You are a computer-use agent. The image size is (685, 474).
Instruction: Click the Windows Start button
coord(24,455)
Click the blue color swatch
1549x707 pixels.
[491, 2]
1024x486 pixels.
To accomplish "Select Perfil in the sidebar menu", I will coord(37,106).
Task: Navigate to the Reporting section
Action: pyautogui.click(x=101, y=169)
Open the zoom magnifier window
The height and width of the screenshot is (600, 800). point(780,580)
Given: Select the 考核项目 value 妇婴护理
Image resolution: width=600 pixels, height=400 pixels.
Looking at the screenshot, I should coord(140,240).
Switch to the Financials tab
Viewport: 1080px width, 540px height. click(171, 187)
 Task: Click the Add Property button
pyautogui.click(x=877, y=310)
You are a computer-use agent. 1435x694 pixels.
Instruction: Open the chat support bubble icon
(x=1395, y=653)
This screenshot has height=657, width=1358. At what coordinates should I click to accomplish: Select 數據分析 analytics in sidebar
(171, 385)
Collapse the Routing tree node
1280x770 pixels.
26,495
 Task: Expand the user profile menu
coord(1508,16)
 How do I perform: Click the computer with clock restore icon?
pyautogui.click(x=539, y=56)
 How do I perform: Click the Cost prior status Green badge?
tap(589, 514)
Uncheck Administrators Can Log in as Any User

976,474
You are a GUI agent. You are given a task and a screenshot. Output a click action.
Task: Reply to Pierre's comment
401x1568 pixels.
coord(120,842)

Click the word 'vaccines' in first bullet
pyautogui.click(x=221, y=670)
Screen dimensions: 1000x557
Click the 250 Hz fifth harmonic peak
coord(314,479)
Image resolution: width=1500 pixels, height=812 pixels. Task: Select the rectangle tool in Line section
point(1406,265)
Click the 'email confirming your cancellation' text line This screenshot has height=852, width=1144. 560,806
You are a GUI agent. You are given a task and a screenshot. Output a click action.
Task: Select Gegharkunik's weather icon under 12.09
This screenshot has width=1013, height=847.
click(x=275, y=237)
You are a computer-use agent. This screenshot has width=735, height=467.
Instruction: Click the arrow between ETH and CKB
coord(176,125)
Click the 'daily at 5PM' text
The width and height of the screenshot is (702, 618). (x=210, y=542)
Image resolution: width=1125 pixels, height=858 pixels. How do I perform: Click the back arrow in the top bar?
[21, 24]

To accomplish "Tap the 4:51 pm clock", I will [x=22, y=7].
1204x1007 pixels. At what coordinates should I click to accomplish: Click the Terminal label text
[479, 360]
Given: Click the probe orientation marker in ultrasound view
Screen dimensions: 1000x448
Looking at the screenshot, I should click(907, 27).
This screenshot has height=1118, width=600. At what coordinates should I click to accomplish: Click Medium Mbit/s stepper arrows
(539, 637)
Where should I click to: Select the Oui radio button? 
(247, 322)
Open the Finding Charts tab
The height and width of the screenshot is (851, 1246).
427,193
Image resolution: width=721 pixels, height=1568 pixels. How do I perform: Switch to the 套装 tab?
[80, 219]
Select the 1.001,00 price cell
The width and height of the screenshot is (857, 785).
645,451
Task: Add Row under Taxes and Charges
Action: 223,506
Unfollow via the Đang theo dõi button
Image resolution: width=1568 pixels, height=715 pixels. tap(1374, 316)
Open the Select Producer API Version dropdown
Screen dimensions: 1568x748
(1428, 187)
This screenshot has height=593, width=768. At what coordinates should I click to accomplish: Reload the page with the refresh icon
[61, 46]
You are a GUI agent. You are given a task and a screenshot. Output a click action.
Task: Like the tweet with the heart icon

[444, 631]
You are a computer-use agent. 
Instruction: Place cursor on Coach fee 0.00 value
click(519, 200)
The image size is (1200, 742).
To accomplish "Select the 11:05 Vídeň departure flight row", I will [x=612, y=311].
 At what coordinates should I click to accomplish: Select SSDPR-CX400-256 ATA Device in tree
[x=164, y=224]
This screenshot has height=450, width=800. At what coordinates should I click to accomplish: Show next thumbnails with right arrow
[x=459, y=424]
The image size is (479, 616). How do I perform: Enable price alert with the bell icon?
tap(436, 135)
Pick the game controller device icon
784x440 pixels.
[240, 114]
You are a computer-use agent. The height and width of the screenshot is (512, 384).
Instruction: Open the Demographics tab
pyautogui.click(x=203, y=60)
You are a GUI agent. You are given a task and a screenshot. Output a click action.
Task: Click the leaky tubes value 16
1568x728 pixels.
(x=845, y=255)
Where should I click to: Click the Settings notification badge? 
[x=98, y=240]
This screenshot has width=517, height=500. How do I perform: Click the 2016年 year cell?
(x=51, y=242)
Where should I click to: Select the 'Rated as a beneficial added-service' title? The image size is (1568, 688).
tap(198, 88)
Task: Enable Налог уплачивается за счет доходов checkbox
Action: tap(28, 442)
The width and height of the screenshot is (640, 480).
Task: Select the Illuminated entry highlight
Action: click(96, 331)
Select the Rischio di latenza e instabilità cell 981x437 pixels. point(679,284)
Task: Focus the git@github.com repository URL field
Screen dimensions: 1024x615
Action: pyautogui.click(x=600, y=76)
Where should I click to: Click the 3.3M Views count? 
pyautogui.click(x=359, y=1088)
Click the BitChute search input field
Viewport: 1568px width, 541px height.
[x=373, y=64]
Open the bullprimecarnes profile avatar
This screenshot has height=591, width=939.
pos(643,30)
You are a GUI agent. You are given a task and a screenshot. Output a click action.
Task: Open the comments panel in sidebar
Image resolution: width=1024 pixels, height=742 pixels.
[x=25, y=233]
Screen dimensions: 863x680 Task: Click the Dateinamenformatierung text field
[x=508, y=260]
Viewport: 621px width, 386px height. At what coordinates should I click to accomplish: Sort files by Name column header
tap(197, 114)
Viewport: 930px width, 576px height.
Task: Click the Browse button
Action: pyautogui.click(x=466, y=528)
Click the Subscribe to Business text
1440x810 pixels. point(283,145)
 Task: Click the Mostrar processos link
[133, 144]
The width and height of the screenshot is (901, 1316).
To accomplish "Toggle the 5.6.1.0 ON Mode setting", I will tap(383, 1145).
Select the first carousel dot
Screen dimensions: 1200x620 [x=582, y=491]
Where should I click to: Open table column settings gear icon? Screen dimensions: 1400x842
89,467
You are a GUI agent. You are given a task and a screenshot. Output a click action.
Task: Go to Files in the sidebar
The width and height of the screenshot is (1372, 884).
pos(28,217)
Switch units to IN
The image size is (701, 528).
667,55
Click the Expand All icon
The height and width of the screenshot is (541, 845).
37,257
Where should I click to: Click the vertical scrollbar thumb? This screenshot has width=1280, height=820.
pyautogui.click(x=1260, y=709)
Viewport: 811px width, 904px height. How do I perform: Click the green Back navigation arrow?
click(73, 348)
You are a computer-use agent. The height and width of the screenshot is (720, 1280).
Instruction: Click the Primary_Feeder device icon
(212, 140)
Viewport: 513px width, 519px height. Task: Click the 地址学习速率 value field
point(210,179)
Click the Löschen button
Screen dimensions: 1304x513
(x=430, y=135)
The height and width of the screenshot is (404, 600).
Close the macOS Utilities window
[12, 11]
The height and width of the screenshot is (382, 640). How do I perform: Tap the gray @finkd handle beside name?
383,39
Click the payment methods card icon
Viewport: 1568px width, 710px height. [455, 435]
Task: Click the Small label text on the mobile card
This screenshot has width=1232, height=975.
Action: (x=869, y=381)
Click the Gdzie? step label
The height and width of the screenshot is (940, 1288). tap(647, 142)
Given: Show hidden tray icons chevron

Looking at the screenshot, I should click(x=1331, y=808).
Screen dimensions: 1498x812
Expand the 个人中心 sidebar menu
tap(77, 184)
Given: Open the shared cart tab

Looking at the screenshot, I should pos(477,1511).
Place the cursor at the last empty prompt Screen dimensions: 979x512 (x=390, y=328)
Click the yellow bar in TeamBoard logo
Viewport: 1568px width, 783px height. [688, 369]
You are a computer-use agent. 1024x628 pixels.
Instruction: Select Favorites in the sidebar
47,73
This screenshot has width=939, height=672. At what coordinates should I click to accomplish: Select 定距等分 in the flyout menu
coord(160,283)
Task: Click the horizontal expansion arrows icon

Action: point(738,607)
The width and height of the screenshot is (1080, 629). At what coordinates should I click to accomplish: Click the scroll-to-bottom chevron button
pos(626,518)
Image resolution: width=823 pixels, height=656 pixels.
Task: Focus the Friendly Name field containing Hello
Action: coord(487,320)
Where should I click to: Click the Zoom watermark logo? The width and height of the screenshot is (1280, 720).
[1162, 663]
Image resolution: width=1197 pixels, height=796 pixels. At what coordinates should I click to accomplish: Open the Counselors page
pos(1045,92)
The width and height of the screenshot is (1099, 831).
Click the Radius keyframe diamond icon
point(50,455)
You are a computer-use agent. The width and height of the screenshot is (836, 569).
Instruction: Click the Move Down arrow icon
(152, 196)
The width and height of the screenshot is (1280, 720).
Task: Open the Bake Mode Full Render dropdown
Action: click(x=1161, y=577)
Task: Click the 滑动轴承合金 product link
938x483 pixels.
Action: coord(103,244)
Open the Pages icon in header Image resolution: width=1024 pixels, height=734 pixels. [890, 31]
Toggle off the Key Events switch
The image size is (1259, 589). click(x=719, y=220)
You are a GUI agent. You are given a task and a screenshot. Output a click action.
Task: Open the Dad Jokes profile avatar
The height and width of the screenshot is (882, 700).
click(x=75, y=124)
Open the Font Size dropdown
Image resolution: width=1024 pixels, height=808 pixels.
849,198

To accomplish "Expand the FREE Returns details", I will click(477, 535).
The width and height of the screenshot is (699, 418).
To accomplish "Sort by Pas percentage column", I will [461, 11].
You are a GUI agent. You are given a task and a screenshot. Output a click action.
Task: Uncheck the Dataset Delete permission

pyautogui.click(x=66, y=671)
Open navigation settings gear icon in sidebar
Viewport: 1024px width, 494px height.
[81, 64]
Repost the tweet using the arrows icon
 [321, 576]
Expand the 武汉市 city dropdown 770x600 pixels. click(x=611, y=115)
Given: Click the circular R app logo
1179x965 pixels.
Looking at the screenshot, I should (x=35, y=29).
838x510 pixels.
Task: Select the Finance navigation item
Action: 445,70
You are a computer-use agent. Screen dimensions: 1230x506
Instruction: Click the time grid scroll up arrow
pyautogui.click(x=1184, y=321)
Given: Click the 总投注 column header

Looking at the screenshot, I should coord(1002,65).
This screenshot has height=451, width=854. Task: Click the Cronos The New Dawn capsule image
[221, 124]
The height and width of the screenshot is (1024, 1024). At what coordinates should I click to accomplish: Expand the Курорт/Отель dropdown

++++++++

▶ _Action item_:
All lines in the listing above from the line containing "Task: Go to Files in the sidebar" to the line containing "The height and width of the screenshot is (404, 600).", inclusive, should be retyped exactly; no other lines should appear.

▶ _Output for this exercise_:
Task: Go to Files in the sidebar
The width and height of the screenshot is (1372, 884).
pos(28,217)
Switch units to IN
The image size is (701, 528).
667,55
Click the Expand All icon
The height and width of the screenshot is (541, 845).
37,257
Where should I click to: Click the vertical scrollbar thumb? This screenshot has width=1280, height=820.
pyautogui.click(x=1260, y=709)
Viewport: 811px width, 904px height. How do I perform: Click the green Back navigation arrow?
click(73, 348)
You are a computer-use agent. The height and width of the screenshot is (720, 1280).
Instruction: Click the Primary_Feeder device icon
(212, 140)
Viewport: 513px width, 519px height. Task: Click the 地址学习速率 value field
point(210,179)
Click the Löschen button
Screen dimensions: 1304x513
(x=430, y=135)
The height and width of the screenshot is (404, 600).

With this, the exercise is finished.